(Collected data)
+++

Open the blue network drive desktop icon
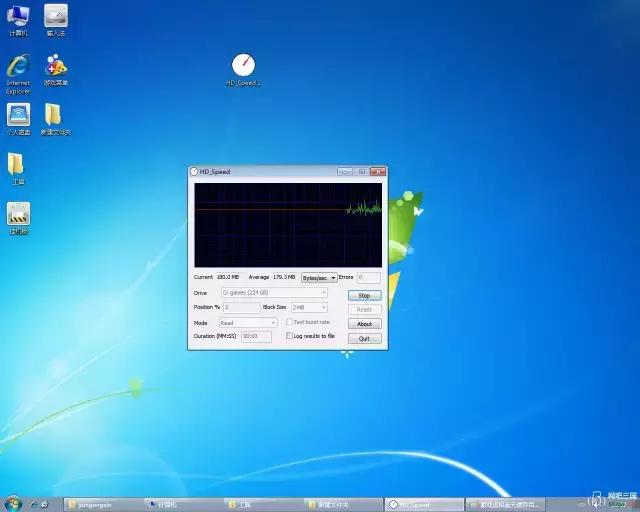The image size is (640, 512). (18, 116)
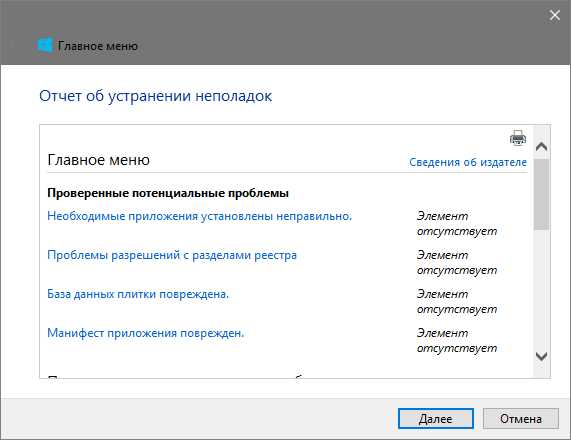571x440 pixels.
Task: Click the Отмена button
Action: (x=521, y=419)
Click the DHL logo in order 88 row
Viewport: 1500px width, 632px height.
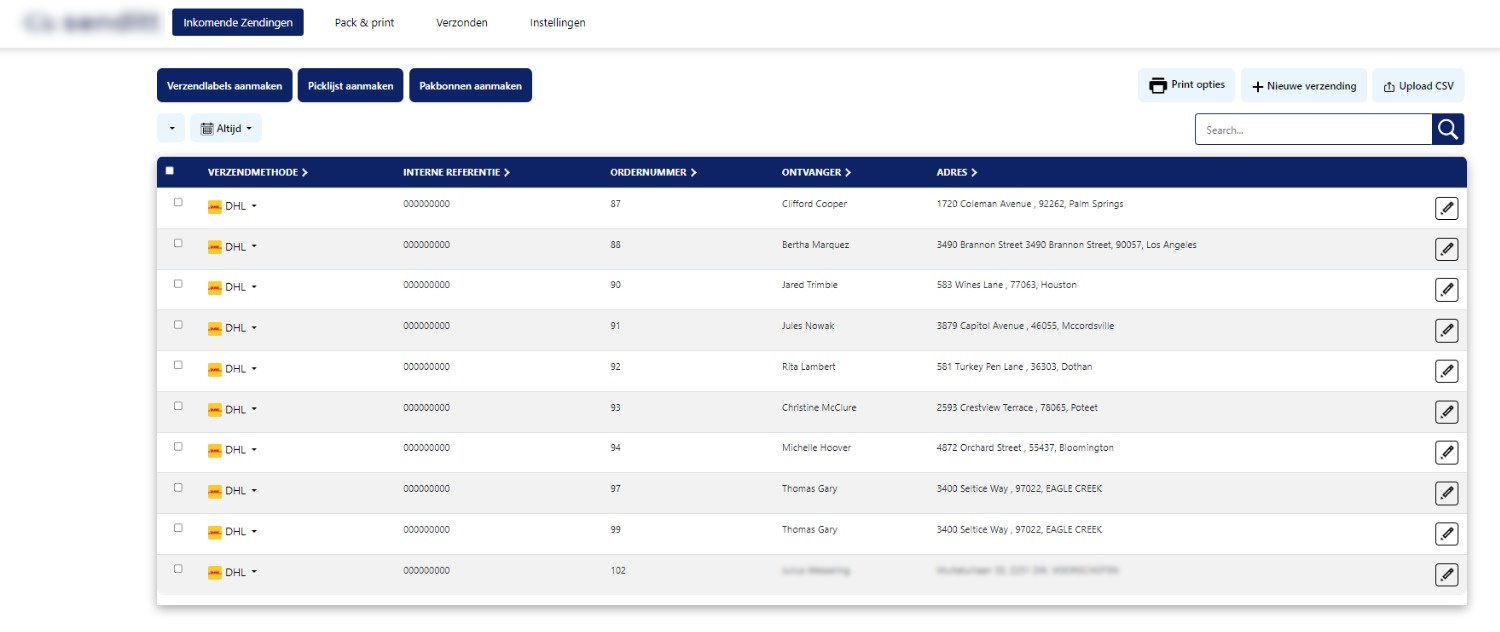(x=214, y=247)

+++

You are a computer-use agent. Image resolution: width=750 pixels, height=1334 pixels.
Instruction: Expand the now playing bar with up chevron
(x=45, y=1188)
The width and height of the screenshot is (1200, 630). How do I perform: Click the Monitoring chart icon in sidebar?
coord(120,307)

+++

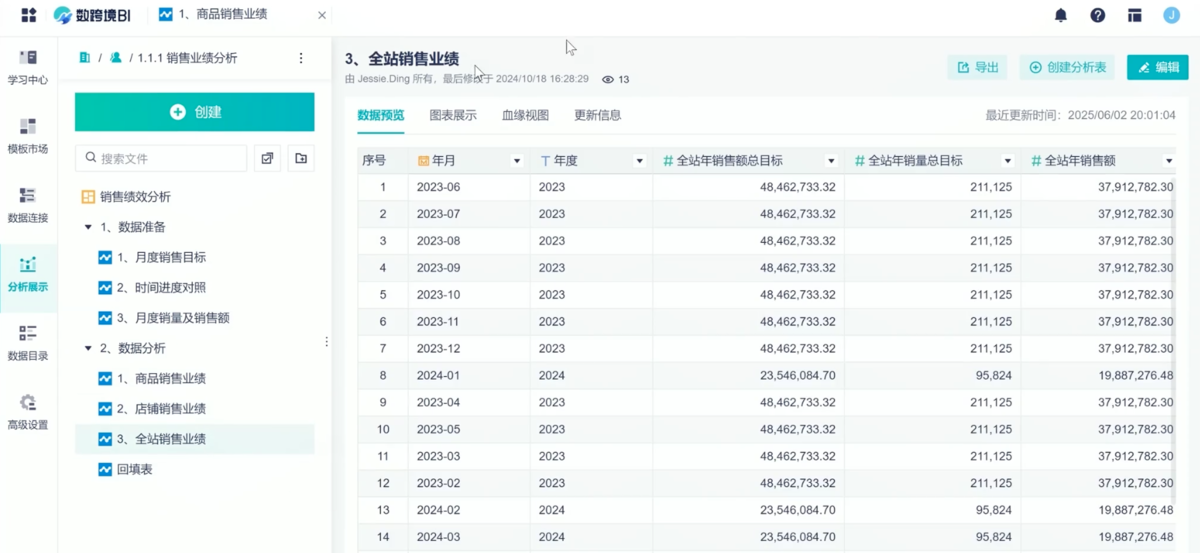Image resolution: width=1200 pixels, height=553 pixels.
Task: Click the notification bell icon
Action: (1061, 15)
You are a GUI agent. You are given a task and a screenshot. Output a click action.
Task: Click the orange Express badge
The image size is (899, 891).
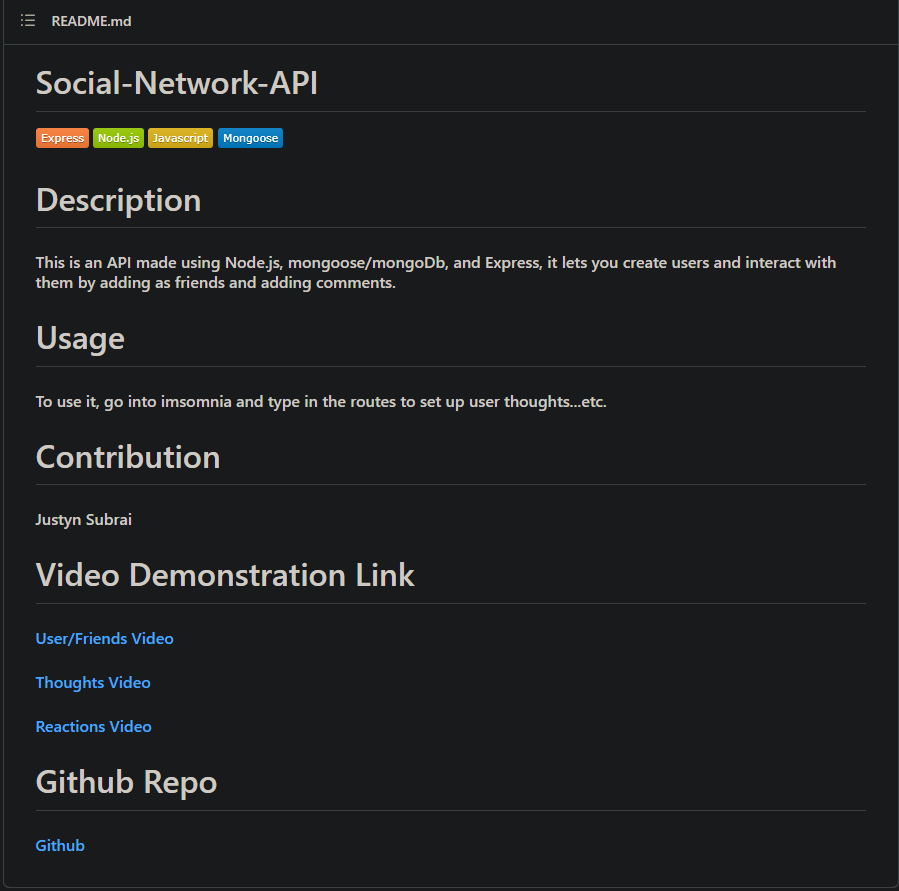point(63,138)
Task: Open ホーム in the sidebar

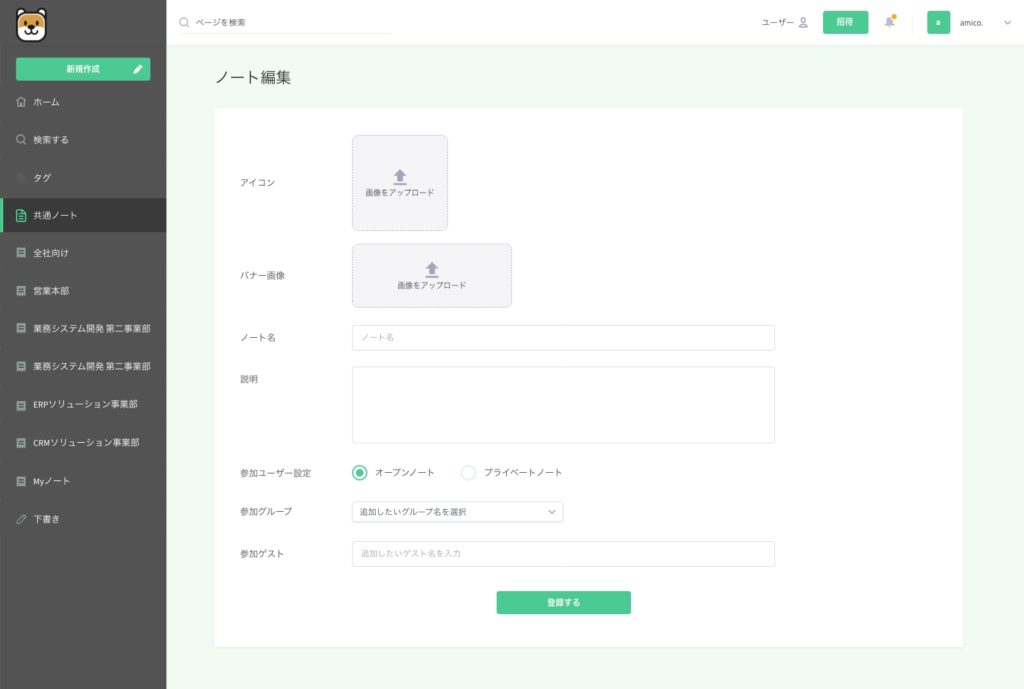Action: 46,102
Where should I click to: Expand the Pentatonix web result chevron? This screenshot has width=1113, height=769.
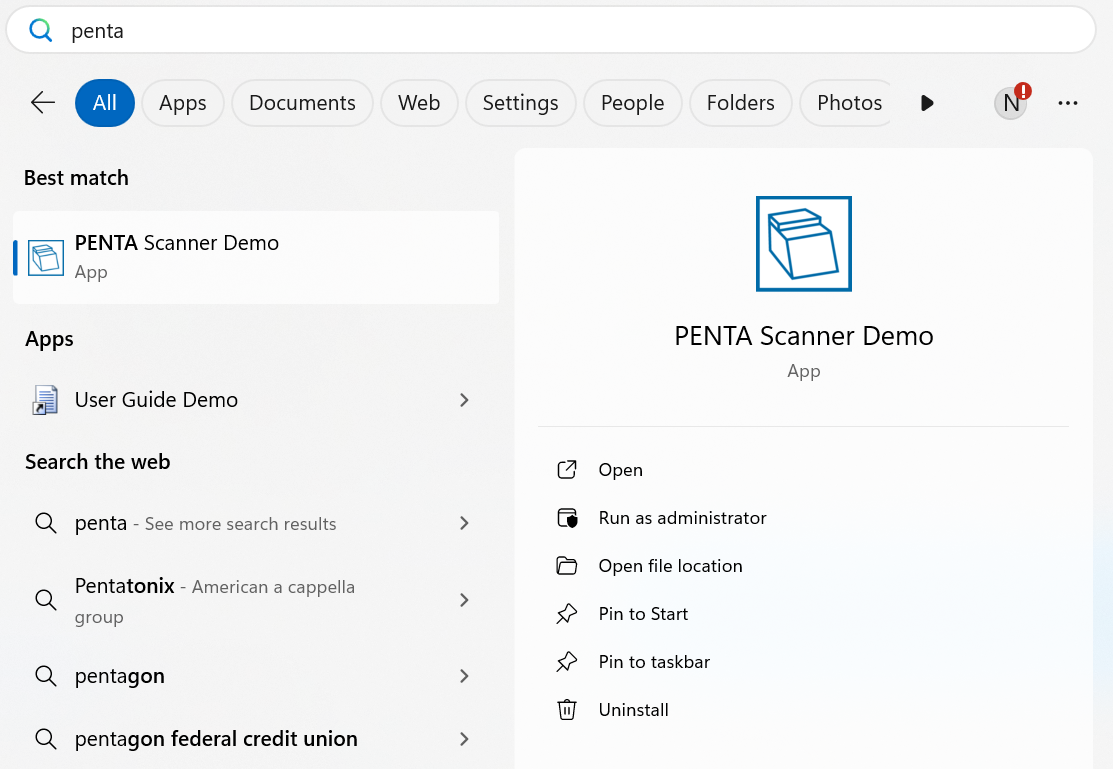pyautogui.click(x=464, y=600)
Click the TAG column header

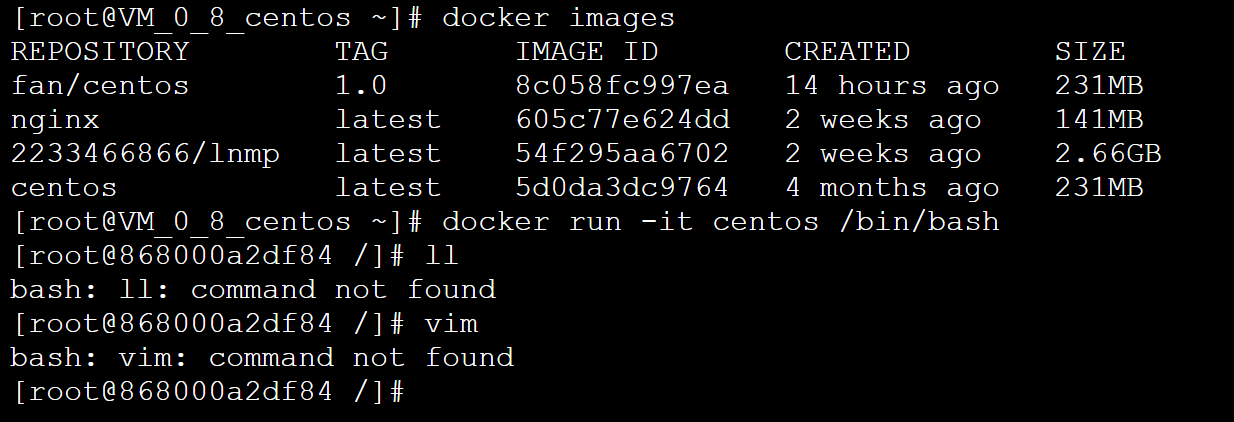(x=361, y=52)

+++

- **THE TASK**
How many lines in the entries contain the string "agent"? Give the number only.

- **COMPLETED TASK**
2